> [SUPPLIED MATERIAL]:

++++

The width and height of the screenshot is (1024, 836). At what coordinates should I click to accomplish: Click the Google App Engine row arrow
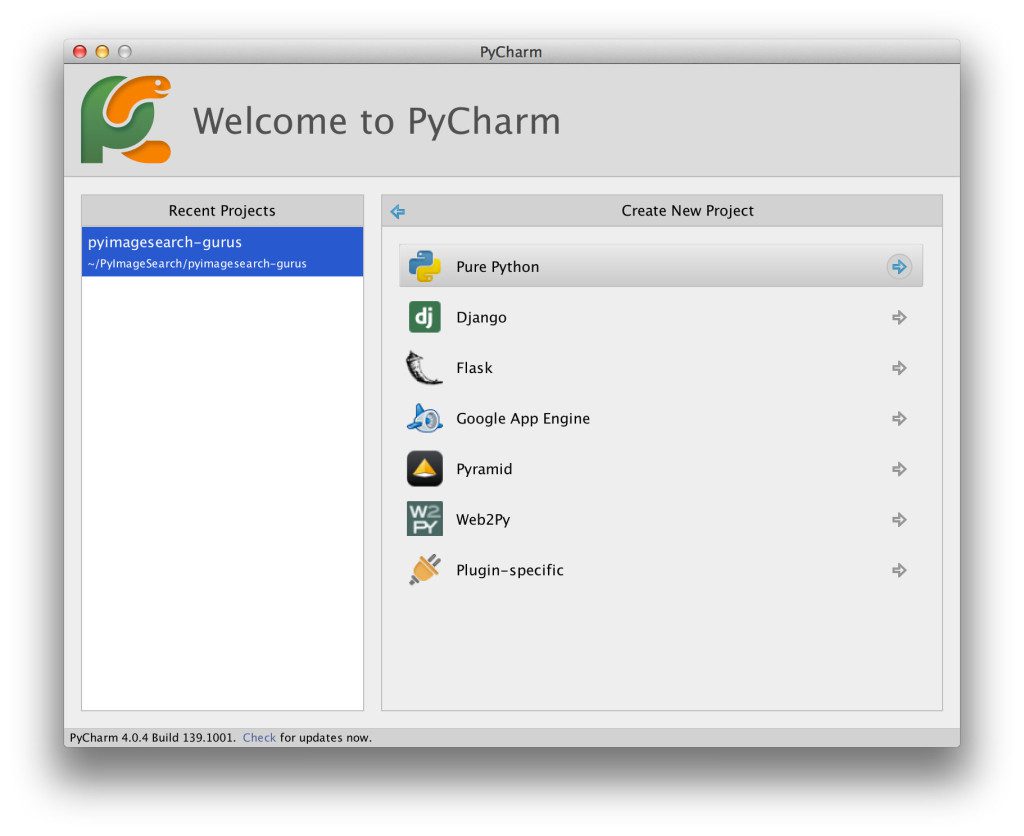point(899,418)
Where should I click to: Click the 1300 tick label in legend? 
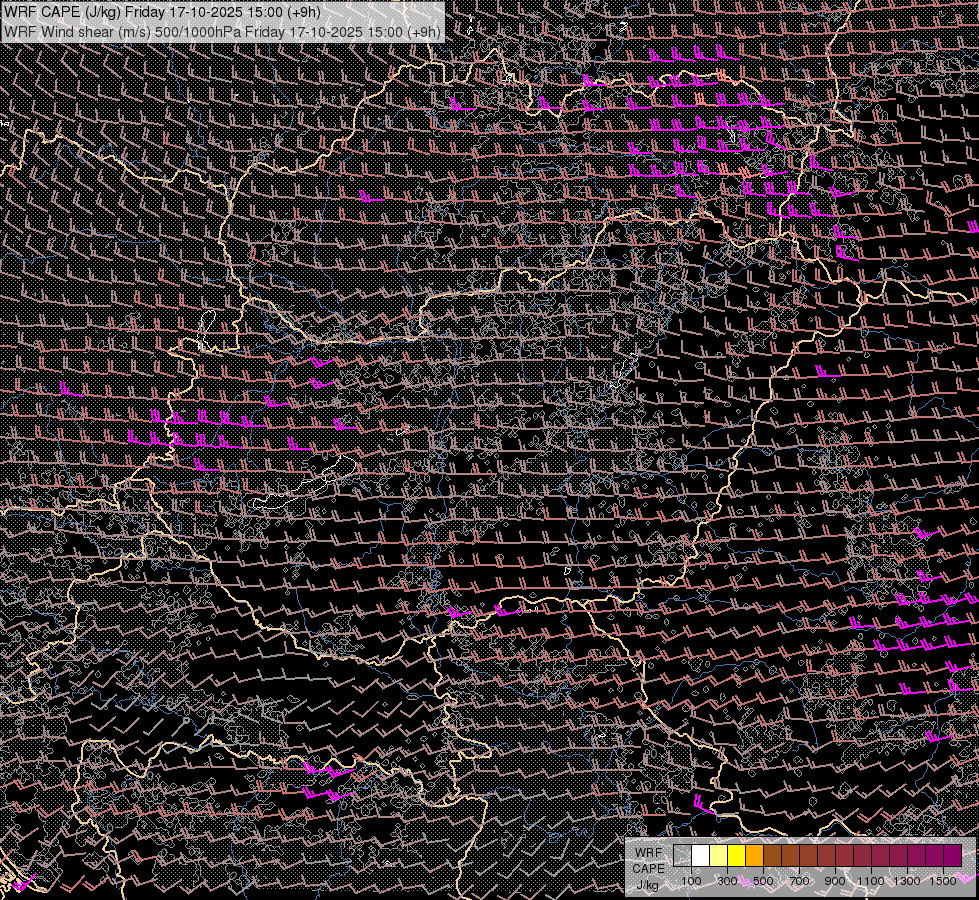coord(907,881)
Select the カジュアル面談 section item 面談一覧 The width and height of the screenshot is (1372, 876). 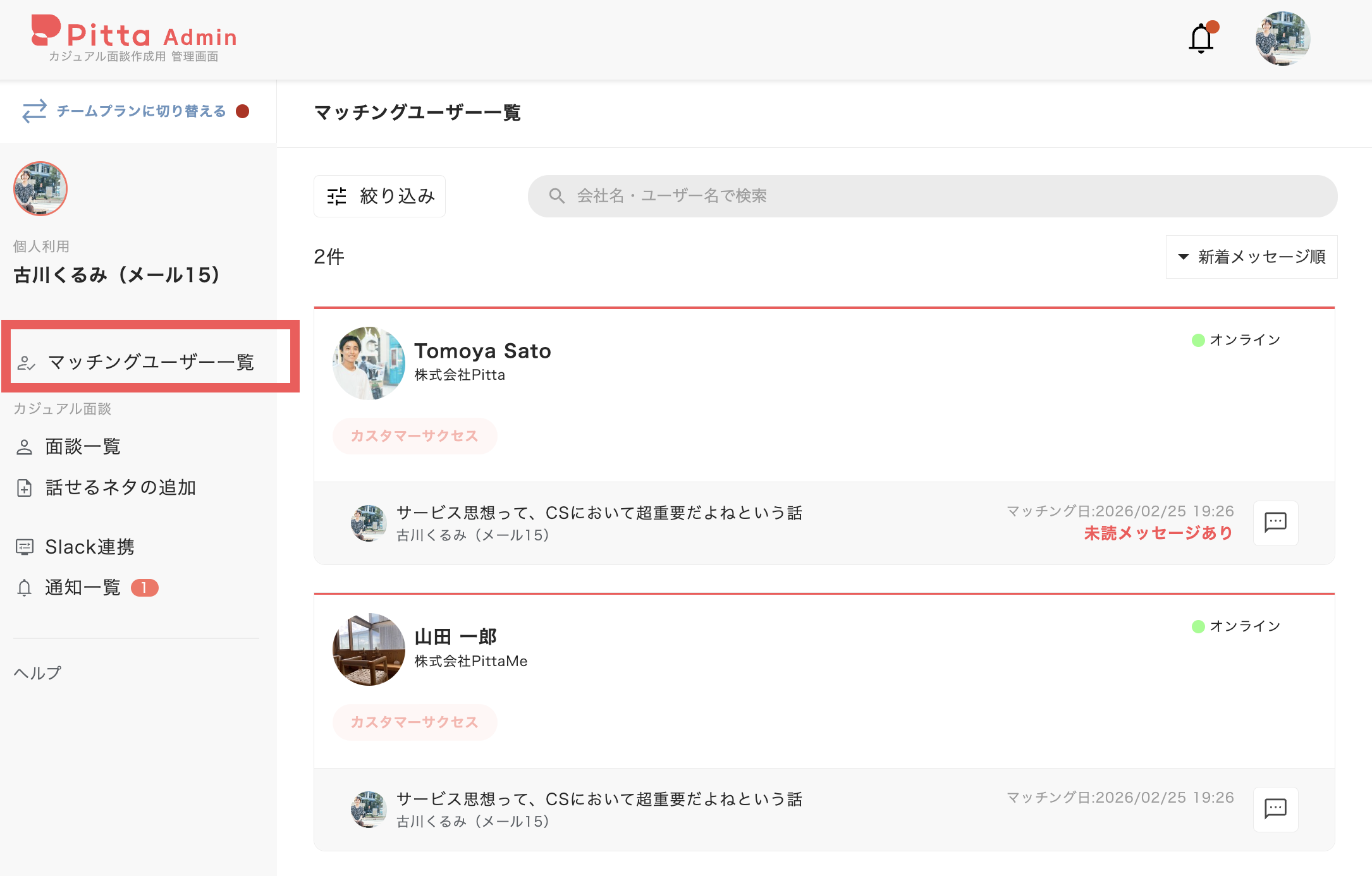click(83, 446)
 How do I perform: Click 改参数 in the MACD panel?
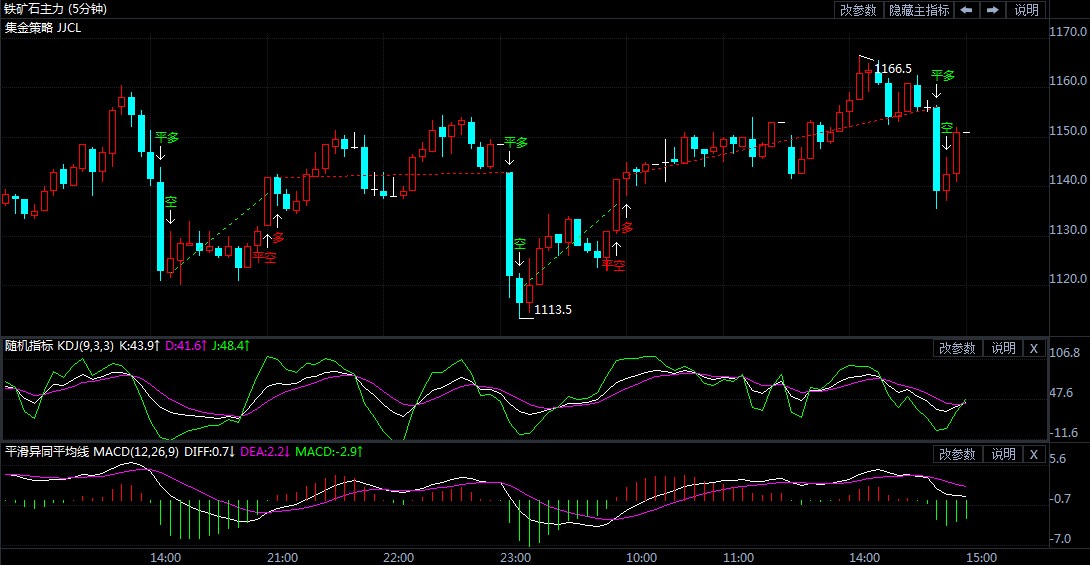pos(956,454)
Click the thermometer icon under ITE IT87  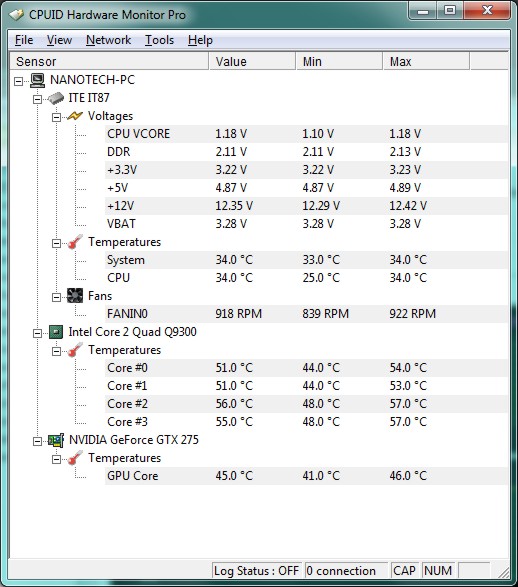75,242
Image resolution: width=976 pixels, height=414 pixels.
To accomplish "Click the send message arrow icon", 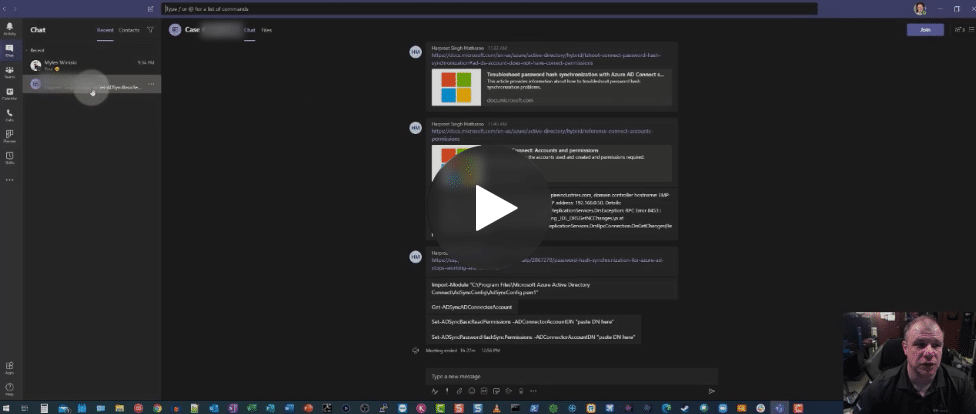I will click(x=711, y=391).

++++

> [EXERCISE DETAILS]: Find every line in the listing above that contains the word "should" and copy each of those lines in full.

> [EXERCISE RESULT]:
The width and height of the screenshot is (1024, 836). At what coordinates should I click to accomplish: Click the Google App Engine row arrow
Where should I click to: Click the 1300 tick label in legend? 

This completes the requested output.